▶ **Problem to work on**:
From the first line to the last, output the material exactly.

>>>

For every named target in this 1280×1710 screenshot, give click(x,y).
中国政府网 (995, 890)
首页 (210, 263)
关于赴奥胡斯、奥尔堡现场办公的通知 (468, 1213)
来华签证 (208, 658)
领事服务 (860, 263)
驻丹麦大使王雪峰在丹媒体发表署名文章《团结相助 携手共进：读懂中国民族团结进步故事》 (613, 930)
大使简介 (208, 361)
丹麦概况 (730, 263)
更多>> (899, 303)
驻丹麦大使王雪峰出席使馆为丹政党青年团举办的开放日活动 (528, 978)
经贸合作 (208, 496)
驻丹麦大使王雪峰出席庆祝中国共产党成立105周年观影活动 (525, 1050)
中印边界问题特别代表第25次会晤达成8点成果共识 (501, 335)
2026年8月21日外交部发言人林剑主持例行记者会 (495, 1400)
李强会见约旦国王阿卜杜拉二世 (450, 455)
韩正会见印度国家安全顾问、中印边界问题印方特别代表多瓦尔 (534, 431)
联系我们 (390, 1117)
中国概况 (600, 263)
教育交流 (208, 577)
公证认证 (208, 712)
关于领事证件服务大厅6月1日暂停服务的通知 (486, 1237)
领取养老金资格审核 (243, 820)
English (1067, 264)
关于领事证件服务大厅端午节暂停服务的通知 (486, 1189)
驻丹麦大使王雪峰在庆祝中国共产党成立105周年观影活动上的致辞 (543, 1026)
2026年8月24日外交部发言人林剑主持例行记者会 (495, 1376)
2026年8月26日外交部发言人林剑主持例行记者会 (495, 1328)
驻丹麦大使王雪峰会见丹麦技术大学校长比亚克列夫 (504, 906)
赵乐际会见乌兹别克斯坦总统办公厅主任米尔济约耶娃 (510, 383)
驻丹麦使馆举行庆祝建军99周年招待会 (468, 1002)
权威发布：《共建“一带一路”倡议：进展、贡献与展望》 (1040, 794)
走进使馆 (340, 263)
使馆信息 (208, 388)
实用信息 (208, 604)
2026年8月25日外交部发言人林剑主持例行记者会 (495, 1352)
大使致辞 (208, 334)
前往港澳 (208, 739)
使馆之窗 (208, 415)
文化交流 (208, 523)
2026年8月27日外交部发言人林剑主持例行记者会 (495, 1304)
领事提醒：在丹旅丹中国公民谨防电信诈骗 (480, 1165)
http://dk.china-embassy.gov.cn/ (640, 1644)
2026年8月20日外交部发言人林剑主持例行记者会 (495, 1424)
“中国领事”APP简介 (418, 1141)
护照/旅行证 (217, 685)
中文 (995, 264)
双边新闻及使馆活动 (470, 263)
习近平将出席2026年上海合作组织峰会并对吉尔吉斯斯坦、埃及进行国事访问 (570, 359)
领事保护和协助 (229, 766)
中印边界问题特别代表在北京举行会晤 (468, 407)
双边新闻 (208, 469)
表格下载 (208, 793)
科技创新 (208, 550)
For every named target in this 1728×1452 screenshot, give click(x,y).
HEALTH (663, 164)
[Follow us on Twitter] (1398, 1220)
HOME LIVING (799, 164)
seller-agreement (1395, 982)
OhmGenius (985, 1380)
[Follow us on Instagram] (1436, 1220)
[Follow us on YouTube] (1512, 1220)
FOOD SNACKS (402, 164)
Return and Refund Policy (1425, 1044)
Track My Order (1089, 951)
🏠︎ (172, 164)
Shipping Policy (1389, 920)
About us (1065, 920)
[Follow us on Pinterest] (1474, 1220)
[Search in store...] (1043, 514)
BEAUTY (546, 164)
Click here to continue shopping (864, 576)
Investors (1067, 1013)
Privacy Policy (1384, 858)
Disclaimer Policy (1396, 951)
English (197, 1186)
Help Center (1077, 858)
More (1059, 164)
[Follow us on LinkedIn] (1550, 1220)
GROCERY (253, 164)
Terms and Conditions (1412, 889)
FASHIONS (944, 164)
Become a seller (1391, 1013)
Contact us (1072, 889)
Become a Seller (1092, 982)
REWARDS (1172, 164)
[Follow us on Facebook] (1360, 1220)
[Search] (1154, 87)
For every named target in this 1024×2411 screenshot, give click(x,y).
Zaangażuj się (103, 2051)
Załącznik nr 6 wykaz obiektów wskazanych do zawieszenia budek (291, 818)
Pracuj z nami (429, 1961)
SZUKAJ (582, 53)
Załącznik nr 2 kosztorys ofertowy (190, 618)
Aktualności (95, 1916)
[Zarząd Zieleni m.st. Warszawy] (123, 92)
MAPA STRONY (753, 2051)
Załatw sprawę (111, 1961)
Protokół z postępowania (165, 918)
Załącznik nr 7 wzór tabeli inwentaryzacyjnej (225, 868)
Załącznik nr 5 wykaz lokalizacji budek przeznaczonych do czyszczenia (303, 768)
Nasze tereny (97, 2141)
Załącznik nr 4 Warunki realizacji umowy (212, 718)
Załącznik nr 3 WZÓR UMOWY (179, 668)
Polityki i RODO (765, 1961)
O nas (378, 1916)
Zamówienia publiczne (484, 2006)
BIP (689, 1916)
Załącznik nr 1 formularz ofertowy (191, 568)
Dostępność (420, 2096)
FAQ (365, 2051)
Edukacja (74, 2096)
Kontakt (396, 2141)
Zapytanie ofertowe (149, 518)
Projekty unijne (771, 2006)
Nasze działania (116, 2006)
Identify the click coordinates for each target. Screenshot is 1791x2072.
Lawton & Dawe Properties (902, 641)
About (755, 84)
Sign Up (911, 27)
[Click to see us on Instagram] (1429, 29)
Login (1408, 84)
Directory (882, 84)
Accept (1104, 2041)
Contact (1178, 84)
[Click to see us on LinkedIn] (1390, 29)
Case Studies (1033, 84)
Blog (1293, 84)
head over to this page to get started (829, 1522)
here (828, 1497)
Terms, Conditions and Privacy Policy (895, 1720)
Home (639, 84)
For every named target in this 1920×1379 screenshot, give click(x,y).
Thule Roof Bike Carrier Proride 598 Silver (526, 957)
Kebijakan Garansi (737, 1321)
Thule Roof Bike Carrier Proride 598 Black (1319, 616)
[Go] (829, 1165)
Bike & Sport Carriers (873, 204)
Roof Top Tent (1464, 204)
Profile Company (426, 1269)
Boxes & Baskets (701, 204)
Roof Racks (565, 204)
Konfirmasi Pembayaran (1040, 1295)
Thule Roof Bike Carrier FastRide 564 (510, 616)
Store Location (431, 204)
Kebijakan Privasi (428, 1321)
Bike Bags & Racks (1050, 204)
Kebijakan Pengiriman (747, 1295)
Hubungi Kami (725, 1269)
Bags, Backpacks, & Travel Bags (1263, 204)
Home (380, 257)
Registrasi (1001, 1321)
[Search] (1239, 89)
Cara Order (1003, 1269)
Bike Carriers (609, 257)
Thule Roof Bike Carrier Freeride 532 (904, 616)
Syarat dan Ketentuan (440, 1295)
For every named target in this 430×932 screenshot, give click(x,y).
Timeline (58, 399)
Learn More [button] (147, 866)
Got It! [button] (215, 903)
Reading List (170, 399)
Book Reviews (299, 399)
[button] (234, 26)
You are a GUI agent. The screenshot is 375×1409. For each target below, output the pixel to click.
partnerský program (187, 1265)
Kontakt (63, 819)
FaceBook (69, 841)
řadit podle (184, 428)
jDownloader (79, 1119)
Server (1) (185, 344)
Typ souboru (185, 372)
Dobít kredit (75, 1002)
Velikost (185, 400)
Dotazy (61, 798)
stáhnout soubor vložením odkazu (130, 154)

<<<

▶ **Task output**:
For every named target in this 1280×1710 screenshot, give click(x,y).
中国政府网 (995, 890)
首页 (210, 263)
关于赴奥胡斯、奥尔堡现场办公的通知 (468, 1213)
来华签证 (208, 658)
领事服务 (860, 263)
驻丹麦大使王雪峰在丹媒体发表署名文章《团结相助 携手共进：读懂中国民族团结进步故事》 (613, 930)
大使简介 (208, 361)
丹麦概况 (730, 263)
更多>> (899, 303)
驻丹麦大使王雪峰出席使馆为丹政党青年团举办的开放日活动 (528, 978)
经贸合作 (208, 496)
驻丹麦大使王雪峰出席庆祝中国共产党成立105周年观影活动 (525, 1050)
中印边界问题特别代表第25次会晤达成8点成果共识 (501, 335)
2026年8月21日外交部发言人林剑主持例行记者会 (495, 1400)
李强会见约旦国王阿卜杜拉二世 (450, 455)
韩正会见印度国家安全顾问、中印边界问题印方特别代表多瓦尔 (534, 431)
联系我们 (390, 1117)
中国概况 (600, 263)
教育交流 (208, 577)
公证认证 (208, 712)
关于领事证件服务大厅6月1日暂停服务的通知 (486, 1237)
领取养老金资格审核 (243, 820)
English (1067, 264)
关于领事证件服务大厅端午节暂停服务的通知 (486, 1189)
驻丹麦大使王雪峰在庆祝中国共产党成立105周年观影活动上的致辞 (543, 1026)
2026年8月24日外交部发言人林剑主持例行记者会 (495, 1376)
2026年8月26日外交部发言人林剑主持例行记者会 (495, 1328)
驻丹麦大使王雪峰会见丹麦技术大学校长比亚克列夫 (504, 906)
赵乐际会见乌兹别克斯坦总统办公厅主任米尔济约耶娃 (510, 383)
驻丹麦使馆举行庆祝建军99周年招待会 (468, 1002)
权威发布：《共建“一带一路”倡议：进展、贡献与展望》 (1040, 794)
走进使馆 (340, 263)
使馆信息 (208, 388)
实用信息 (208, 604)
2026年8月25日外交部发言人林剑主持例行记者会 (495, 1352)
大使致辞 (208, 334)
前往港澳 (208, 739)
使馆之窗 (208, 415)
文化交流 (208, 523)
2026年8月27日外交部发言人林剑主持例行记者会 (495, 1304)
领事提醒：在丹旅丹中国公民谨防电信诈骗 (480, 1165)
http://dk.china-embassy.gov.cn/ (640, 1644)
2026年8月20日外交部发言人林剑主持例行记者会 (495, 1424)
“中国领事”APP简介 (418, 1141)
护照/旅行证 (217, 685)
中文 (995, 264)
双边新闻及使馆活动 (470, 263)
习近平将出席2026年上海合作组织峰会并对吉尔吉斯斯坦、埃及进行国事访问 (570, 359)
领事保护和协助 (229, 766)
中印边界问题特别代表在北京举行会晤 (468, 407)
双边新闻 (208, 469)
表格下载 (208, 793)
科技创新 (208, 550)
For every named target in this 1728×1452 screenshot, give click(x,y).
HEALTH (663, 164)
[Follow us on Twitter] (1398, 1220)
HOME LIVING (799, 164)
seller-agreement (1395, 982)
OhmGenius (985, 1380)
[Follow us on Instagram] (1436, 1220)
[Follow us on YouTube] (1512, 1220)
FOOD SNACKS (402, 164)
Return and Refund Policy (1425, 1044)
Track My Order (1089, 951)
🏠︎ (172, 164)
Shipping Policy (1389, 920)
About us (1065, 920)
[Follow us on Pinterest] (1474, 1220)
[Search in store...] (1043, 514)
BEAUTY (546, 164)
Click here to continue shopping (864, 576)
Investors (1067, 1013)
Privacy Policy (1384, 858)
Disclaimer Policy (1396, 951)
English (197, 1186)
Help Center (1077, 858)
More (1059, 164)
[Follow us on LinkedIn] (1550, 1220)
GROCERY (253, 164)
Terms and Conditions (1412, 889)
FASHIONS (944, 164)
Become a seller (1391, 1013)
Contact us (1072, 889)
Become a Seller (1092, 982)
REWARDS (1172, 164)
[Follow us on Facebook] (1360, 1220)
[Search] (1154, 87)
For every named target in this 1024×2411 screenshot, give click(x,y).
Zaangażuj się (103, 2051)
Załącznik nr 6 wykaz obiektów wskazanych do zawieszenia budek (291, 818)
Pracuj z nami (429, 1961)
SZUKAJ (582, 53)
Załącznik nr 2 kosztorys ofertowy (190, 618)
Aktualności (95, 1916)
[Zarząd Zieleni m.st. Warszawy] (123, 92)
MAPA STRONY (753, 2051)
Załatw sprawę (111, 1961)
Protokół z postępowania (165, 918)
Załącznik nr 7 wzór tabeli inwentaryzacyjnej (225, 868)
Załącznik nr 5 wykaz lokalizacji budek przeznaczonych do czyszczenia (303, 768)
Nasze tereny (97, 2141)
Załącznik nr 4 Warunki realizacji umowy (212, 718)
Załącznik nr 3 WZÓR UMOWY (179, 668)
Polityki i RODO (765, 1961)
O nas (378, 1916)
Zamówienia publiczne (484, 2006)
BIP (689, 1916)
Załącznik nr 1 formularz ofertowy (191, 568)
Dostępność (420, 2096)
FAQ (365, 2051)
Edukacja (74, 2096)
Kontakt (396, 2141)
Zapytanie ofertowe (149, 518)
Projekty unijne (771, 2006)
Nasze działania (116, 2006)
Identify the click coordinates for each target. Screenshot is 1791x2072.
Lawton & Dawe Properties (902, 641)
About (755, 84)
Sign Up (911, 27)
[Click to see us on Instagram] (1429, 29)
Login (1408, 84)
Directory (882, 84)
Accept (1104, 2041)
Contact (1178, 84)
[Click to see us on LinkedIn] (1390, 29)
Case Studies (1033, 84)
Blog (1293, 84)
head over to this page to get started (829, 1522)
here (828, 1497)
Terms, Conditions and Privacy Policy (895, 1720)
Home (639, 84)
For every named target in this 1920×1379 screenshot, give click(x,y).
Thule Roof Bike Carrier Proride 598 Silver (526, 957)
Kebijakan Garansi (737, 1321)
Thule Roof Bike Carrier Proride 598 Black (1319, 616)
[Go] (829, 1165)
Bike & Sport Carriers (873, 204)
Roof Top Tent (1464, 204)
Profile Company (426, 1269)
Boxes & Baskets (701, 204)
Roof Racks (565, 204)
Konfirmasi Pembayaran (1040, 1295)
Thule Roof Bike Carrier FastRide 564 (510, 616)
Store Location (431, 204)
Kebijakan Privasi (428, 1321)
Bike Bags & Racks (1050, 204)
Kebijakan Pengiriman (747, 1295)
Hubungi Kami (725, 1269)
Bags, Backpacks, & Travel Bags (1263, 204)
Home (380, 257)
Registrasi (1001, 1321)
[Search] (1239, 89)
Cara Order (1003, 1269)
Bike Carriers (609, 257)
Thule Roof Bike Carrier Freeride 532 (904, 616)
Syarat dan Ketentuan (440, 1295)
For every named target in this 430×932 screenshot, give click(x,y).
Timeline (58, 399)
Learn More [button] (147, 866)
Got It! [button] (215, 903)
Reading List (170, 399)
Book Reviews (299, 399)
[button] (234, 26)
You are a GUI agent. The screenshot is 375×1409. For each target below, output the pixel to click.
partnerský program (187, 1265)
Kontakt (63, 819)
FaceBook (69, 841)
řadit podle (184, 428)
jDownloader (79, 1119)
Server (1) (185, 344)
Typ souboru (185, 372)
Dobít kredit (75, 1002)
Velikost (185, 400)
Dotazy (61, 798)
stáhnout soubor vložením odkazu (130, 154)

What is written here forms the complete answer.